-- Start Supplied records --
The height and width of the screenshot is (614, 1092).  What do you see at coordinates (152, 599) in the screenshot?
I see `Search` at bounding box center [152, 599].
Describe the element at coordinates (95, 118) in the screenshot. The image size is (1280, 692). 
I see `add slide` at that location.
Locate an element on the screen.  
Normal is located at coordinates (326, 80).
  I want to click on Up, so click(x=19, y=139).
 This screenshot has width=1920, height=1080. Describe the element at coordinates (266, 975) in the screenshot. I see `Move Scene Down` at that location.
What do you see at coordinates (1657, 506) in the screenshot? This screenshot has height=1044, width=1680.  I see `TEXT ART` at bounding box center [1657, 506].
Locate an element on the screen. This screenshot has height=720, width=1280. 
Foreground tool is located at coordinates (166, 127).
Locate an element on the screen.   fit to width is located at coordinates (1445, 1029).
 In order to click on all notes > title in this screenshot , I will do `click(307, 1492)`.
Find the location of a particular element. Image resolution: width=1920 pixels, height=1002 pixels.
-- End Supplied records --
Copy the records verbatim from the first line down through the line containing "coordinates (1445, 1029).", including that line.

The height and width of the screenshot is (614, 1092).  What do you see at coordinates (152, 599) in the screenshot?
I see `Search` at bounding box center [152, 599].
Describe the element at coordinates (95, 118) in the screenshot. The image size is (1280, 692). 
I see `add slide` at that location.
Locate an element on the screen.  
Normal is located at coordinates (326, 80).
  I want to click on Up, so click(x=19, y=139).
 This screenshot has width=1920, height=1080. Describe the element at coordinates (266, 975) in the screenshot. I see `Move Scene Down` at that location.
What do you see at coordinates (1657, 506) in the screenshot? This screenshot has height=1044, width=1680.  I see `TEXT ART` at bounding box center [1657, 506].
Locate an element on the screen. This screenshot has height=720, width=1280. 
Foreground tool is located at coordinates (166, 127).
Locate an element on the screen.   fit to width is located at coordinates (1445, 1029).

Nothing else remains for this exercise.